Pero el mandato de "dar un mensaje", recae finalmente sobre Los invisibles, y el ping pong, el vodka y la máquina espacial que cura a Ajo se desdibujan pronto para dar paso al retorno de la novela "con contenido social" en su faceta más tergiversada: el guion de Hollywood. La mafia de los guardias de seguridad que se aprovecha de sus ingenuos patrones no sólo recluta niños de la calle para sus fechorías sino que, ambición mayor, buscan propagar el miedo en las casas de los ricos honrados (porque algunos ricos sí son honrados en Los invisibles) y, así, volver aún más necesarios sus servicios de protección.

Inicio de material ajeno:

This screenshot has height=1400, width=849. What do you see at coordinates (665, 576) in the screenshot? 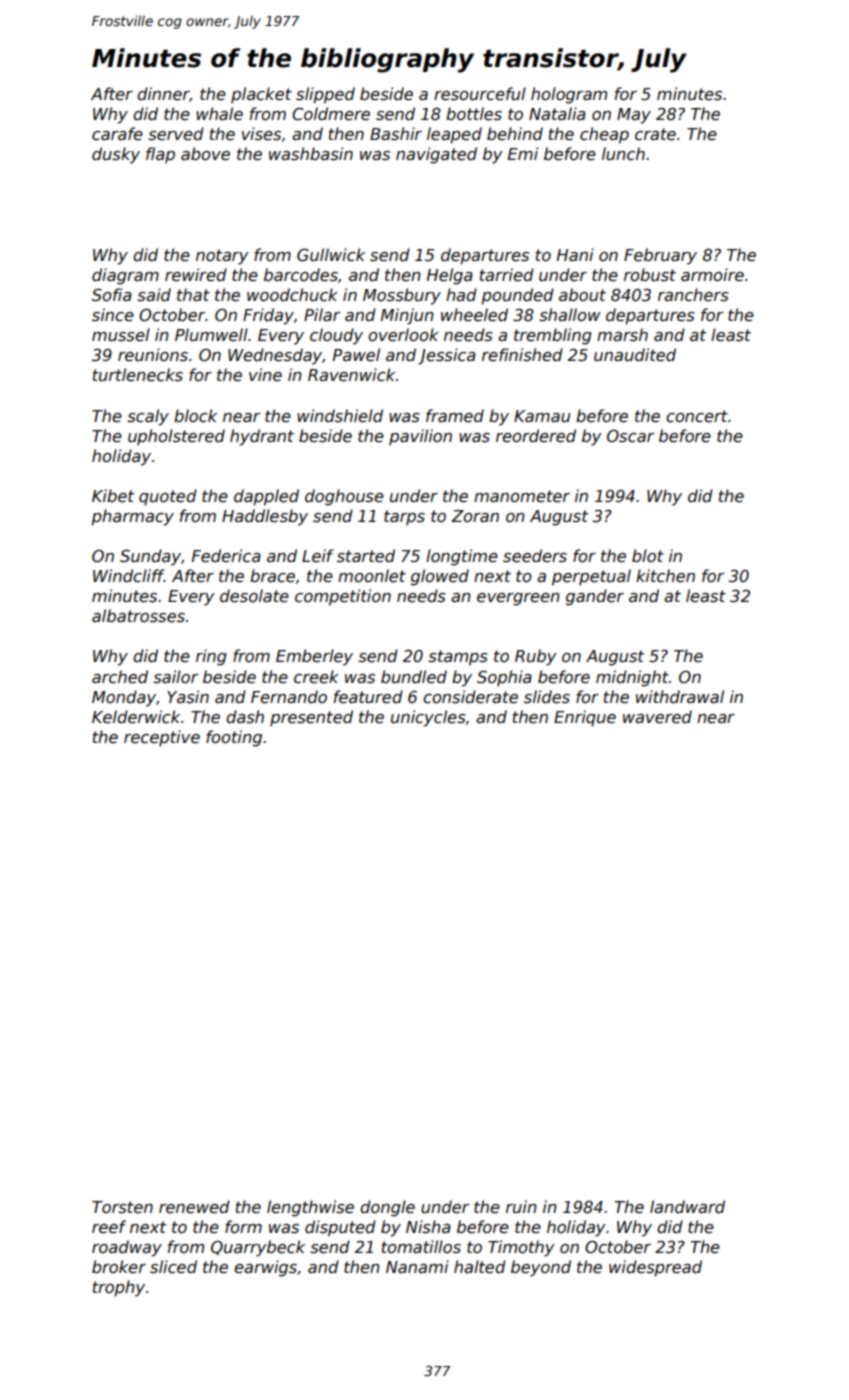
I see `kitchen` at bounding box center [665, 576].
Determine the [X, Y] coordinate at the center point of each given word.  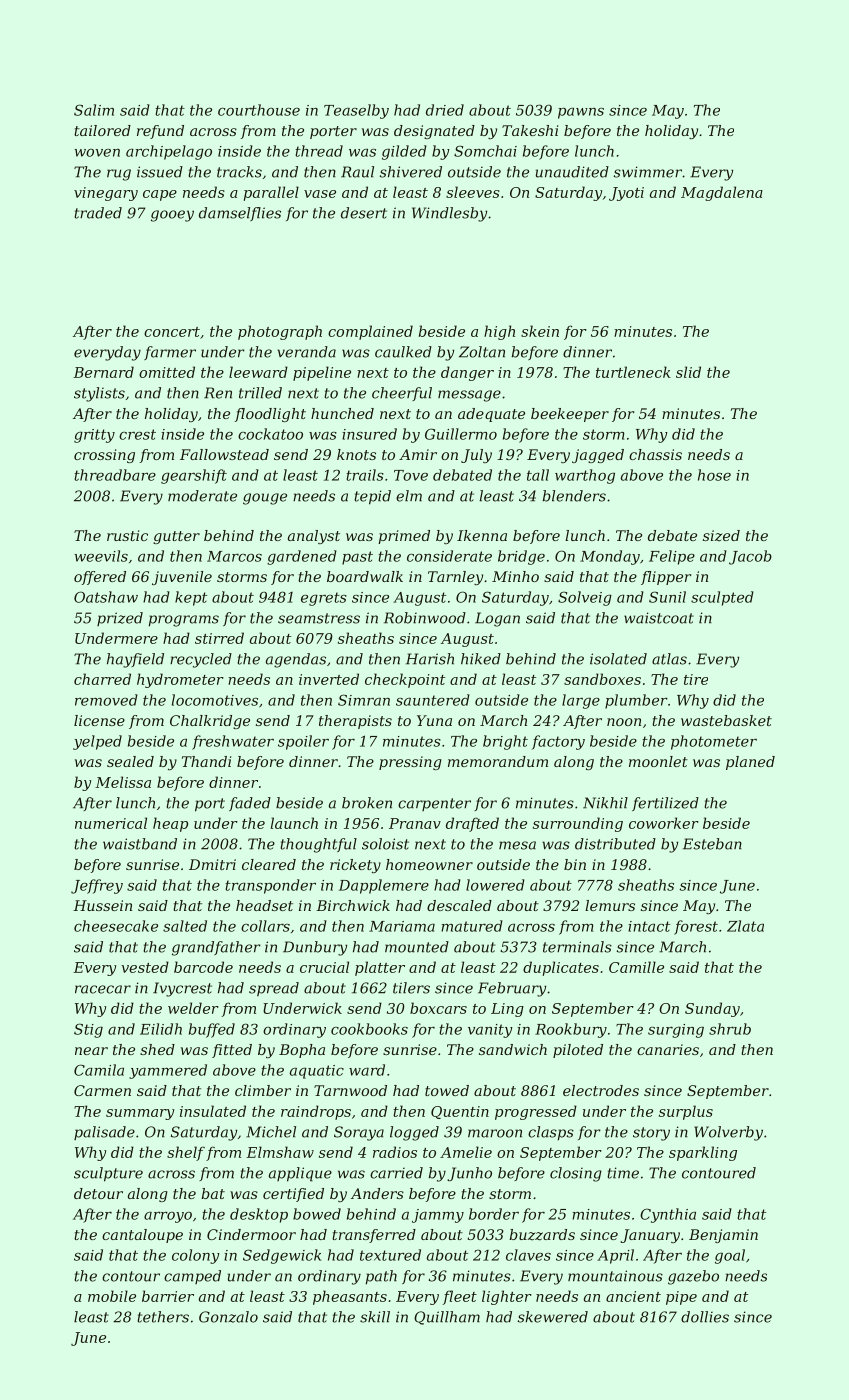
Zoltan [482, 352]
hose [714, 475]
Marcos [234, 556]
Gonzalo [228, 1317]
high [499, 332]
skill [375, 1317]
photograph [280, 332]
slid [688, 372]
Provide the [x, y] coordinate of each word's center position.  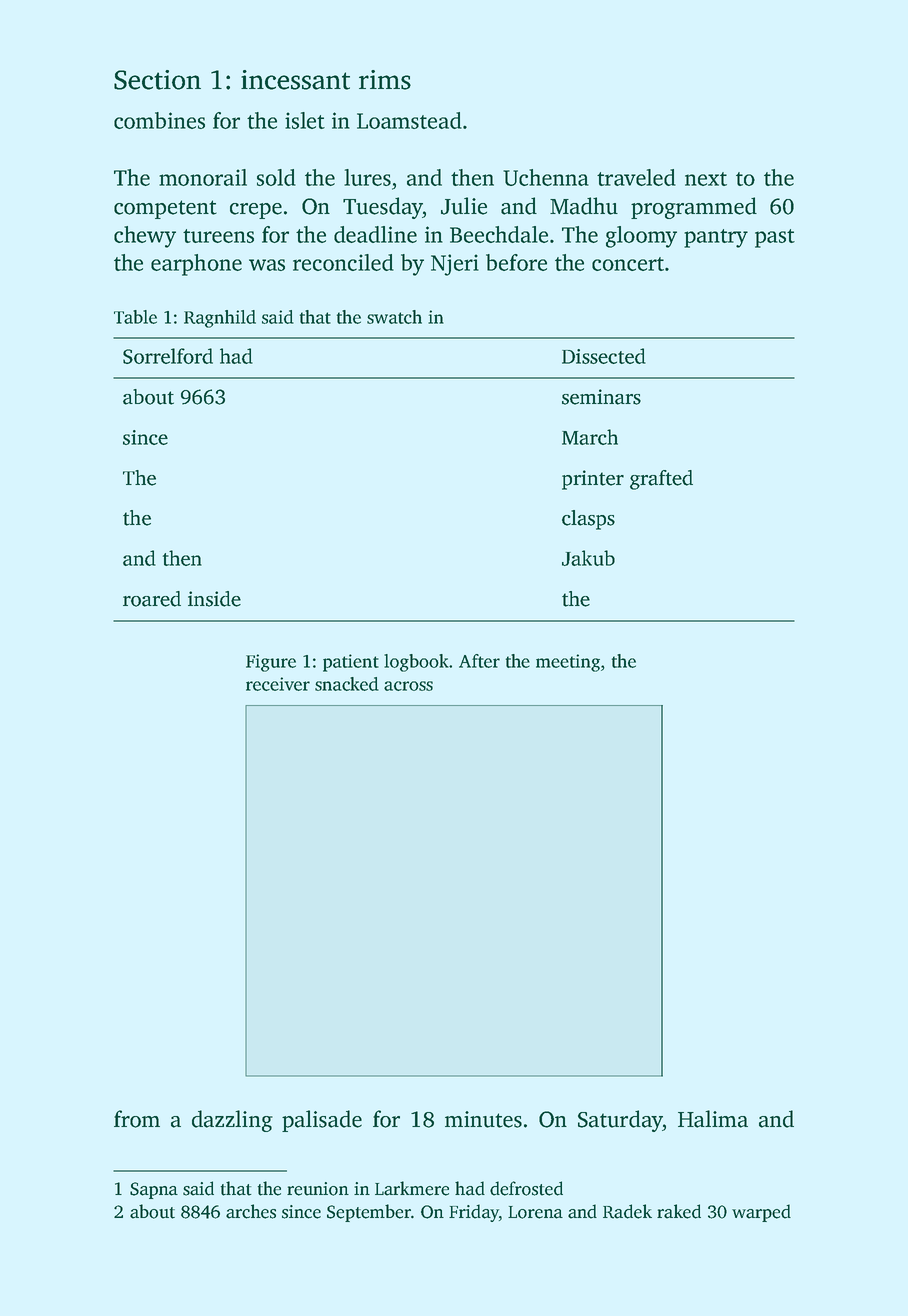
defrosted [526, 1188]
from [137, 1119]
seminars [601, 397]
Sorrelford [168, 356]
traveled [636, 177]
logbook [416, 663]
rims [385, 80]
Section [157, 80]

En una escena final forzada, el malvado guardia de seguridad que había digitado los robos desde las sombras queda al descubierto y las contradicciones se resuelven de un modo trágico, con el disparo inverosímil de una pistola olvidada al alcance de los niños burgueses.
Una novela plagada de lugares comunes, redundante y explicativa por demás, Los invisibles por momentos amaga con zambullirse en el "mundo irreal" en el que Ajo, Ismael y la Enana viven unos días de aventura infantojuvenil, pero recula y se pliega a las premisas cómodas de la novelística convencional.